Well, despite the call for plaintext and the bigger than usual prize for May, the call for plaintext wasn’t responded to, so I can only name one partial winner: Roby got the first one right with it being a “Passport tag”. Since only one of the two answers was correct, the prize for this month is just going to be the normal Name that Ware prize, and not the bonus prize. Congrats and thanks for playing!
The first of May’s ware is an x-ray view of a US passport RFID tag. This is the RFID embedded in the new US passports, and its location is in the back cover. The primary hint to tell it was a passport was the barest outline of the thread forming the page binding of the passport in the lower part of the image. The second ware is an x-ray view of a Shenzhen Metro RFID payment token–that one was supposed to be the “just hard” one worthy of the prize :-) I wish I could have seen more of the plaintext on this one to help with the judging! Roby, email me for your prize!

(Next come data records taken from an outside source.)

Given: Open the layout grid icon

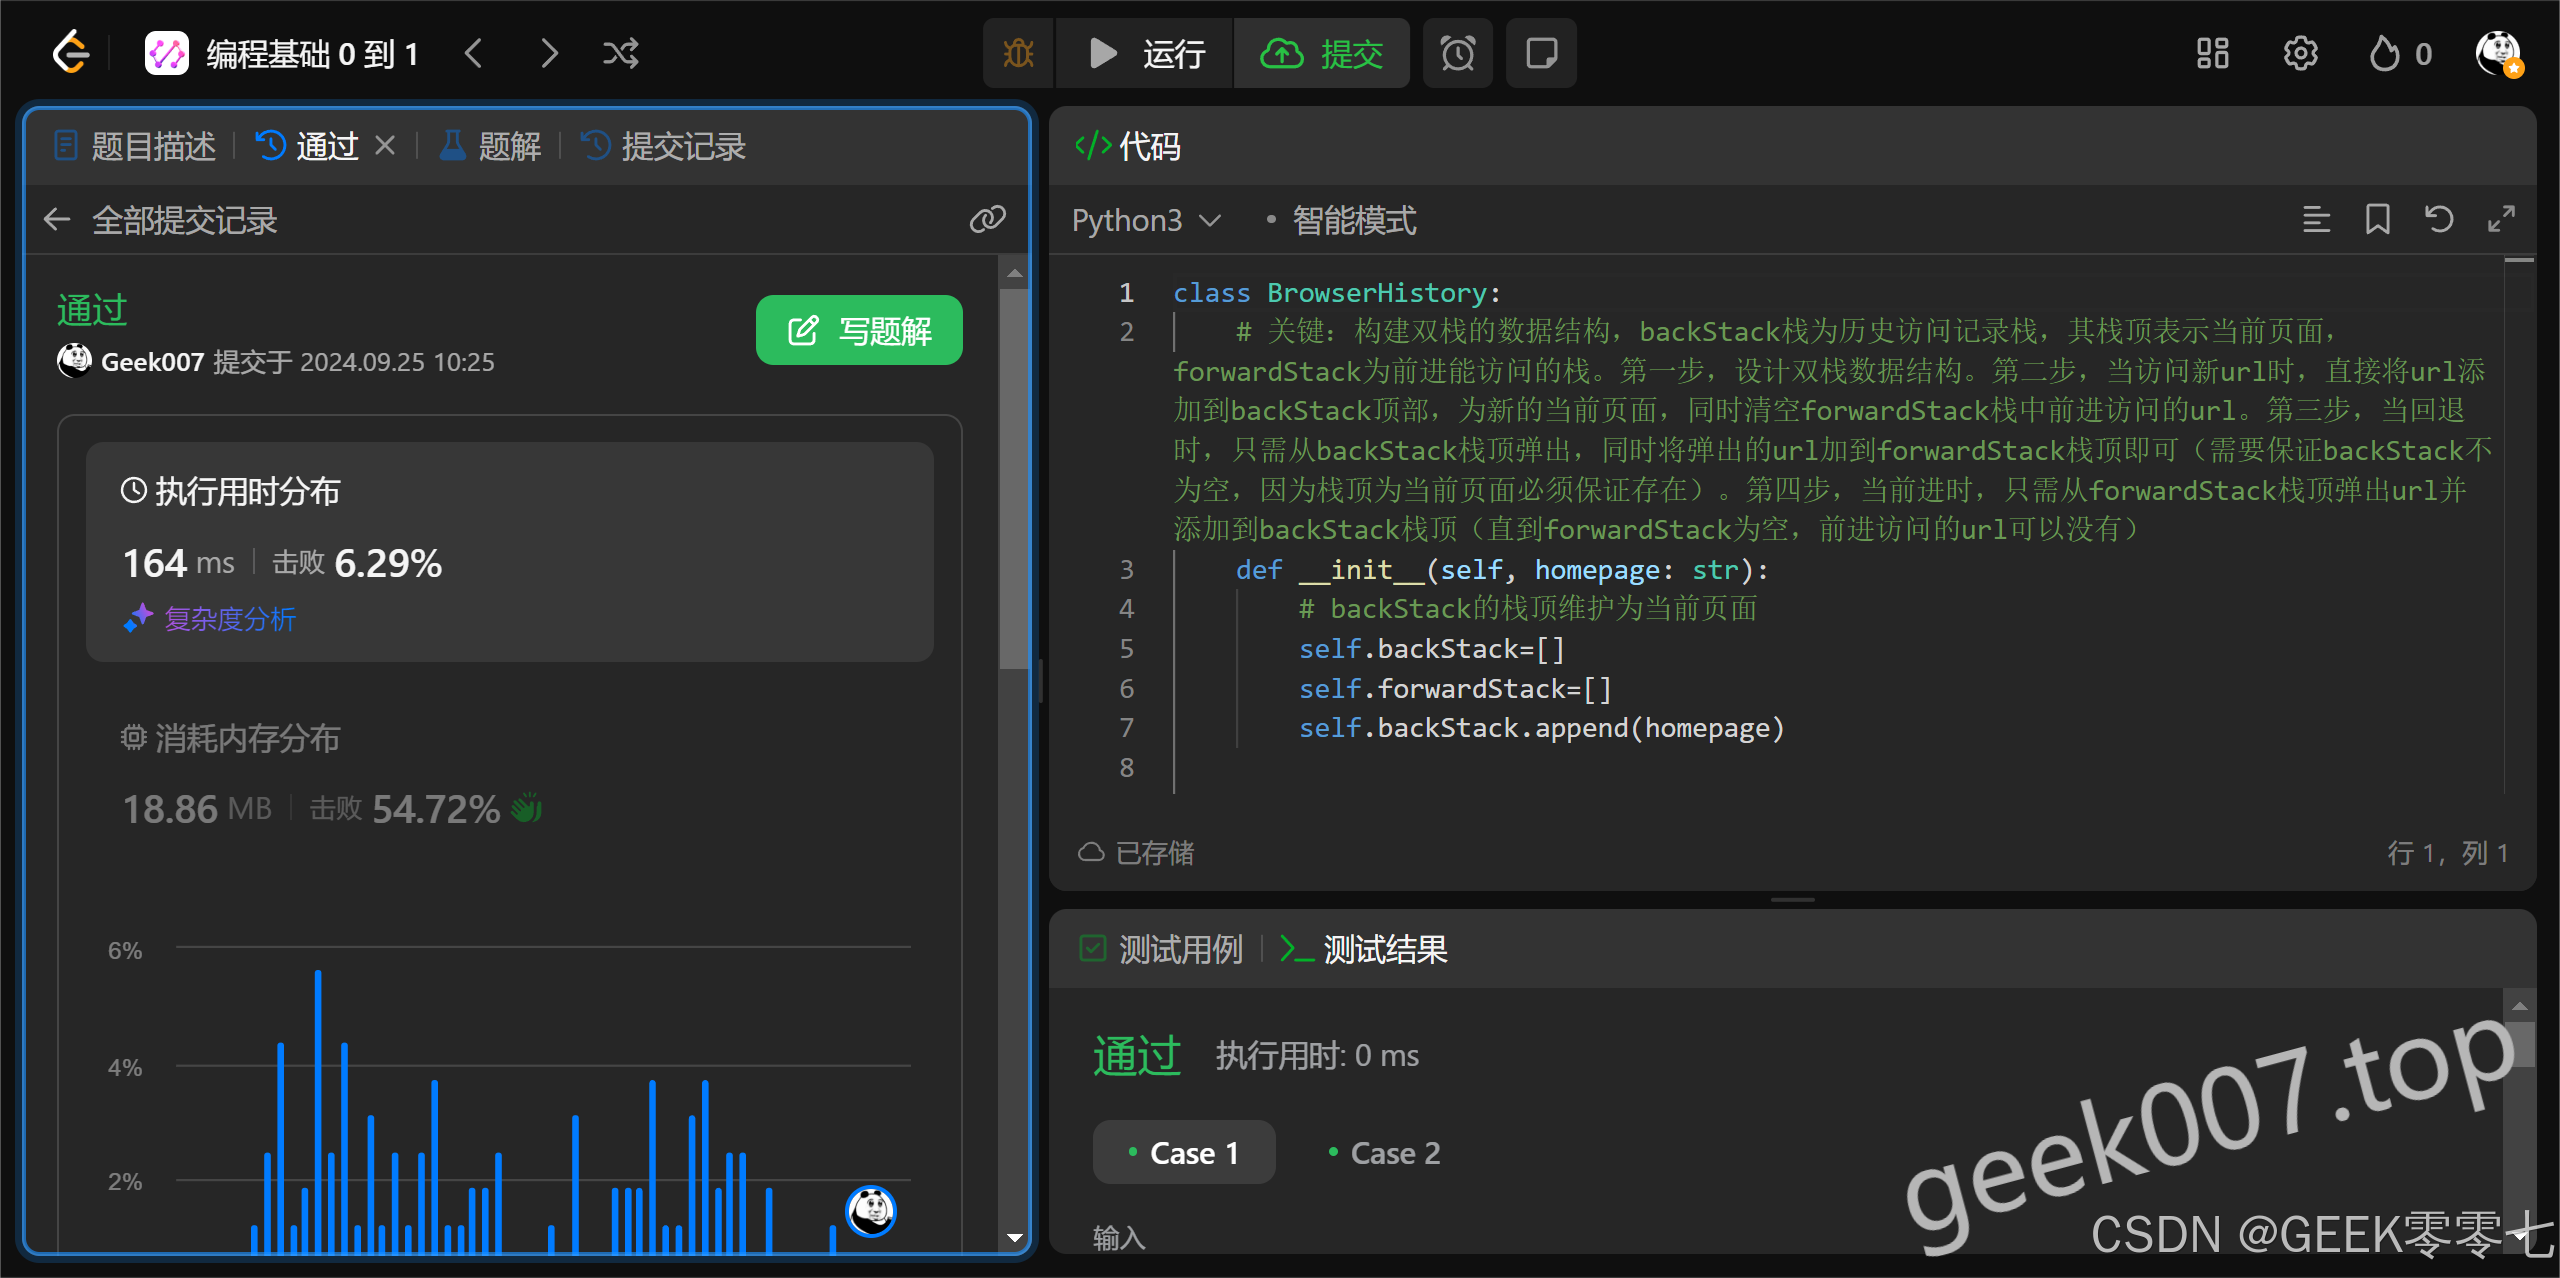Looking at the screenshot, I should (2212, 53).
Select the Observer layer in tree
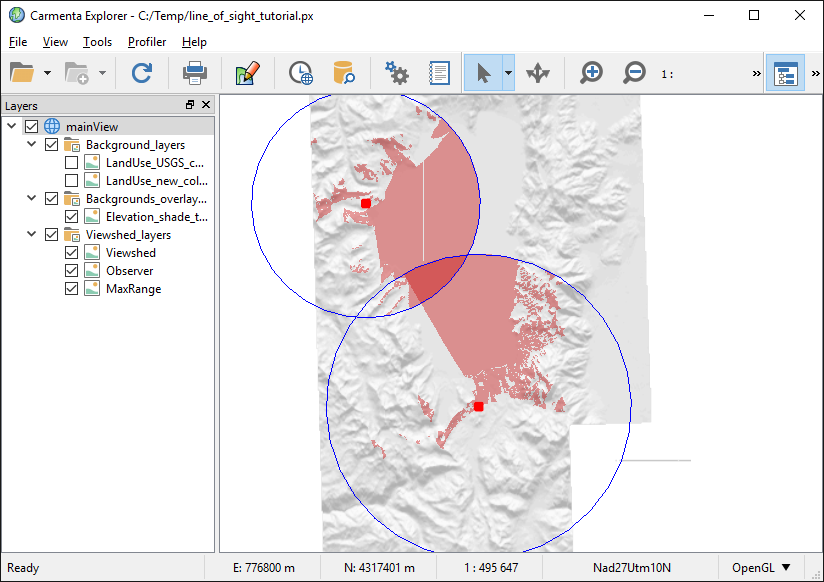 [130, 271]
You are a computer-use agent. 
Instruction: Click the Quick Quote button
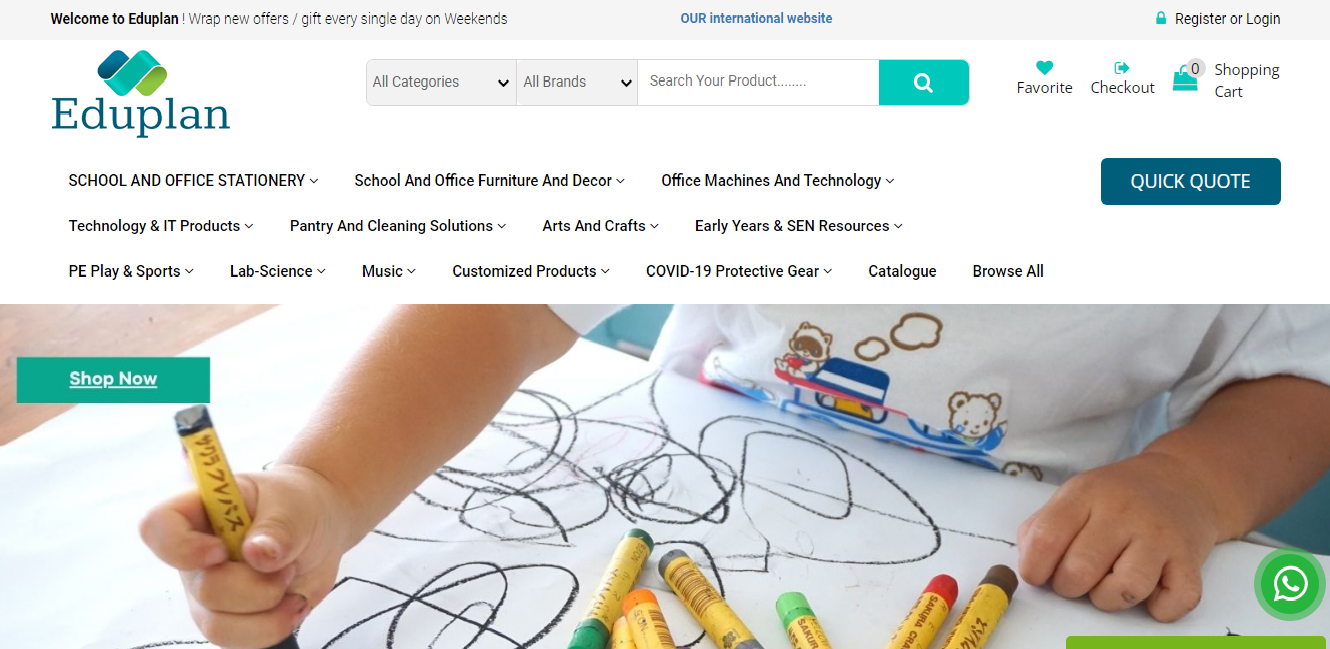coord(1190,181)
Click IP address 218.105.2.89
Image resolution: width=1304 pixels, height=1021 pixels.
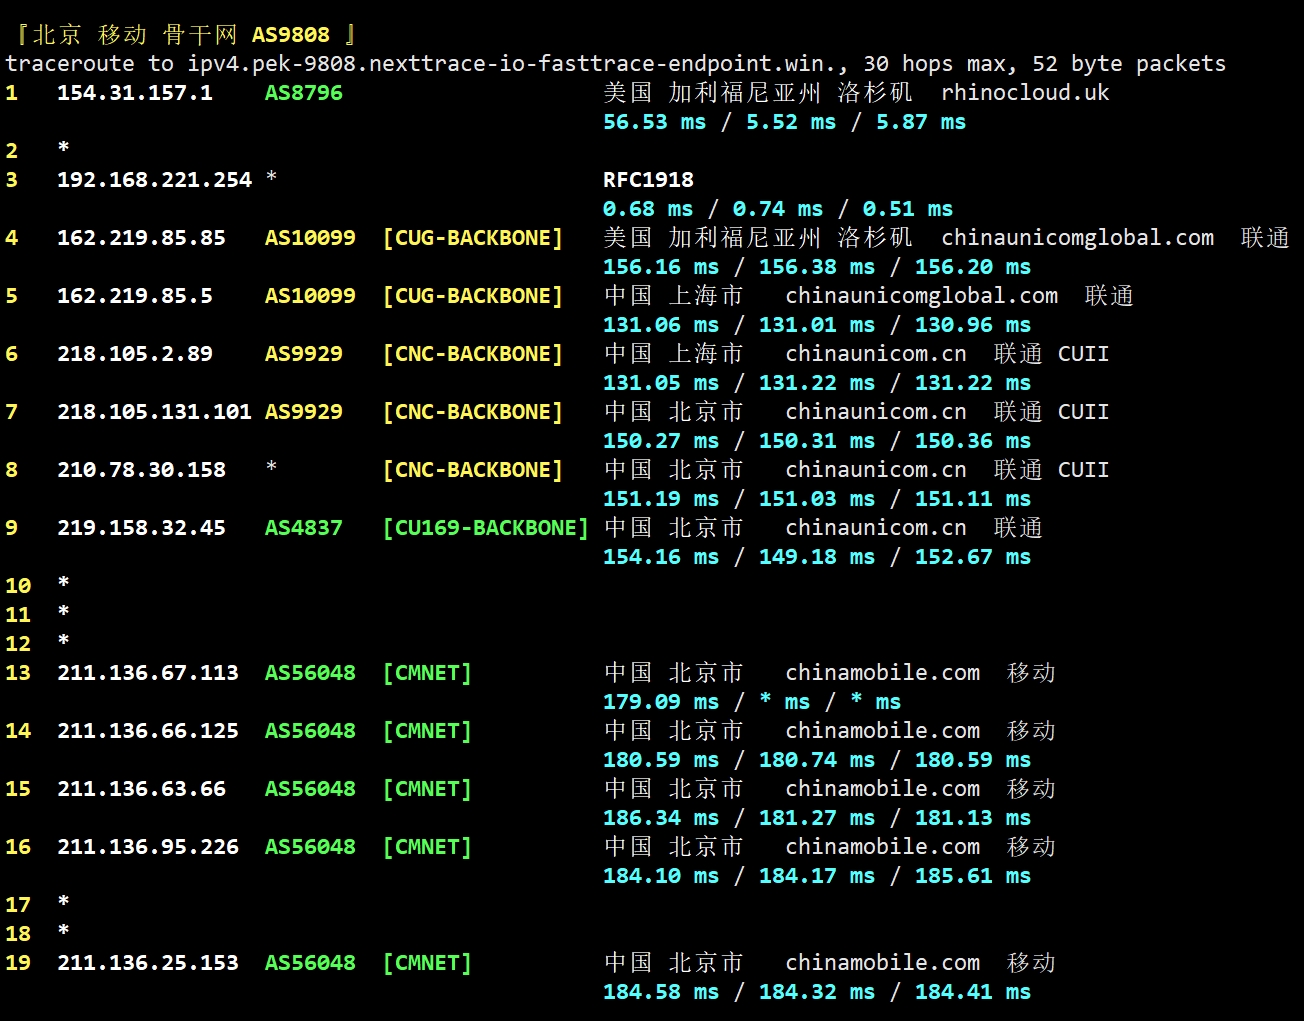point(134,354)
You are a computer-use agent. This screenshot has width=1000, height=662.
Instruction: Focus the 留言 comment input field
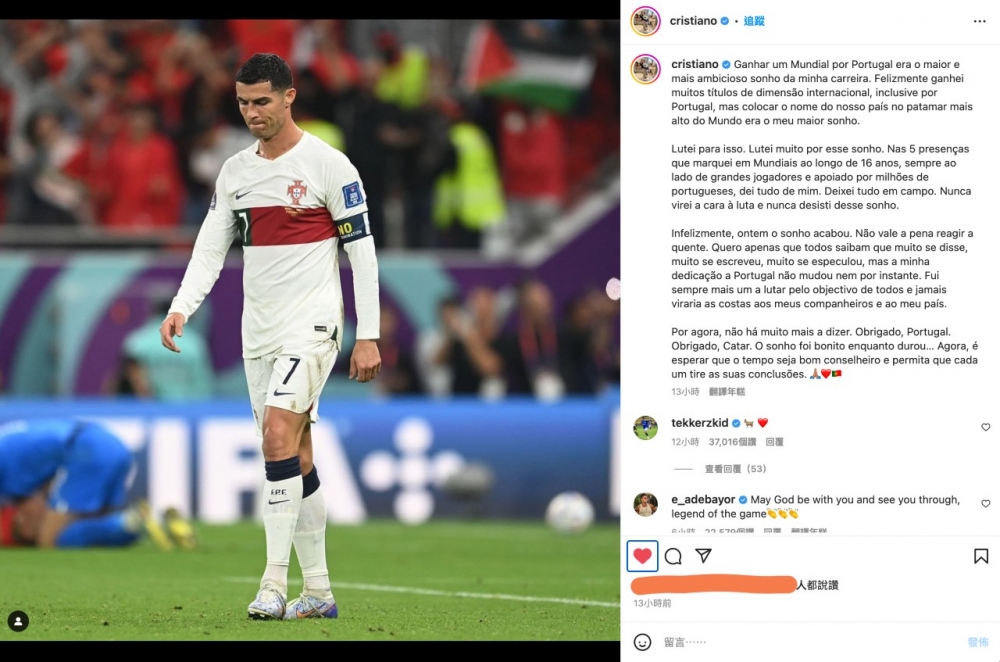(x=810, y=642)
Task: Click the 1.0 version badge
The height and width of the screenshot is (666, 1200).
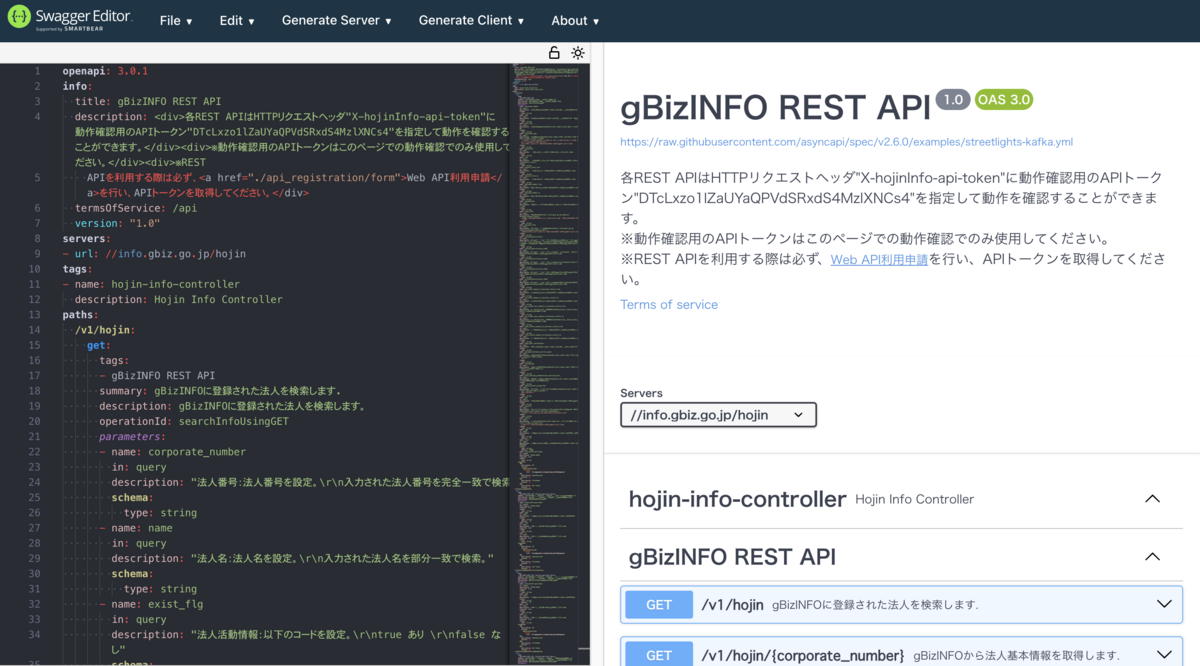Action: [x=953, y=99]
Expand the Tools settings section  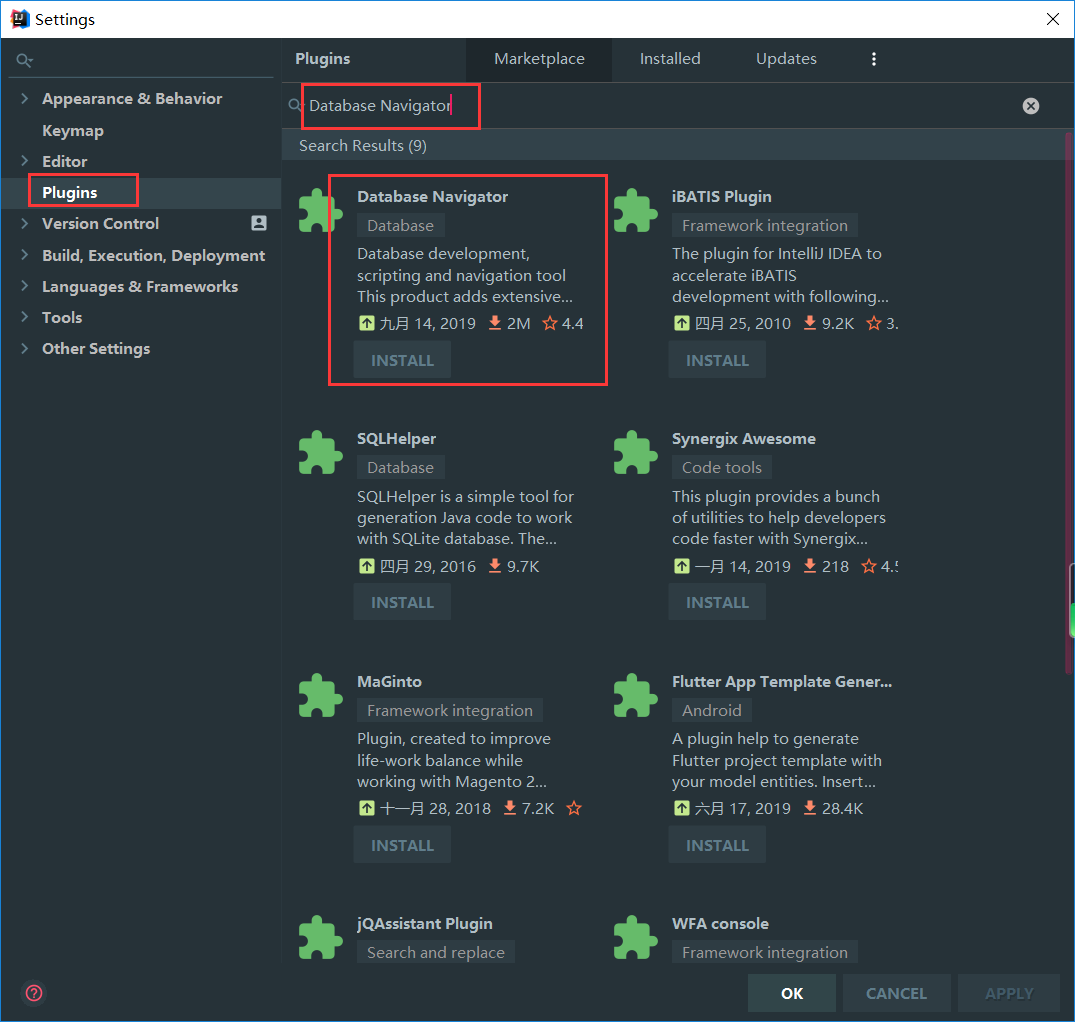tap(23, 317)
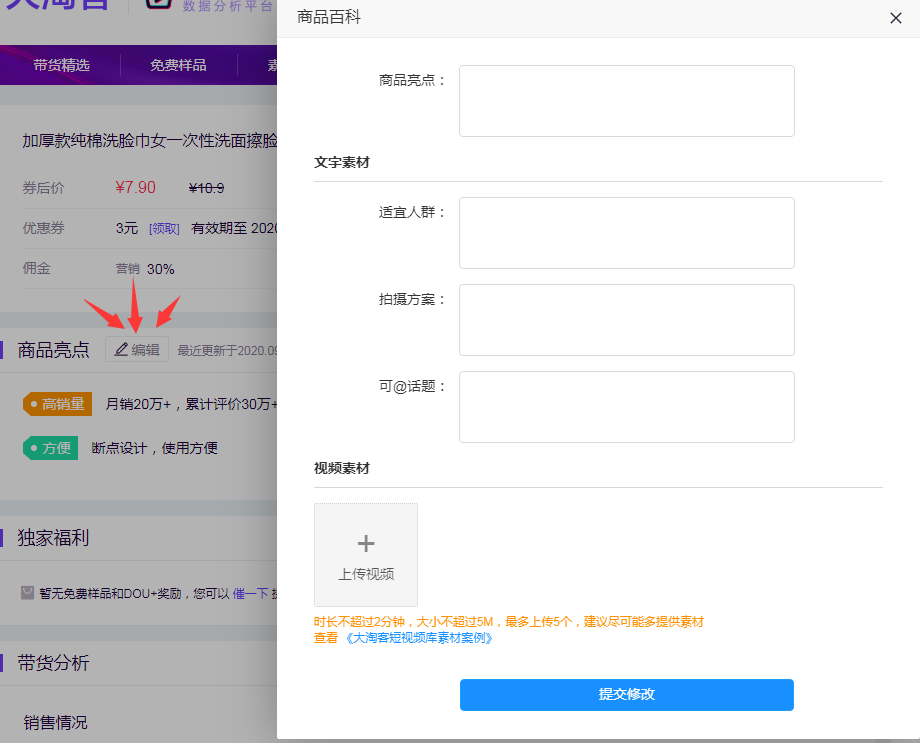Viewport: 920px width, 743px height.
Task: Click the 领取 coupon link
Action: pyautogui.click(x=164, y=228)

For June, the winner is dgabler! Congratulations. I’m sure Karl and Felix also got it right, but Karl has won a lot and Felix had the inside track :-) It is in fact the debug board for an OpenMoko Neo1973. For those who aren’t familiar with the OpenMoko, it is a Linux-based open cell phone. It’s a very neat device and I thought it would be interesting to feature a sister product to the Chumby on this site. There are actually a surprisingly large number of coincidental ties between the OpenMoko project and the Chumby project, aside from the obvious fact that they are both open platforms. Sean Moss-Pultz, the lead of the OpenMoko project, actually grew up in the city that I currently live in. We occassionally meet up for drinks out here when he’s visiting family. And, just coincidentally, one of the factories in China that we subcontract to for building the chumby hardware is owned by the same parent company that does the OpenMoko (I don’t think the products are actually built in the same physical facility, though). Small world indeed!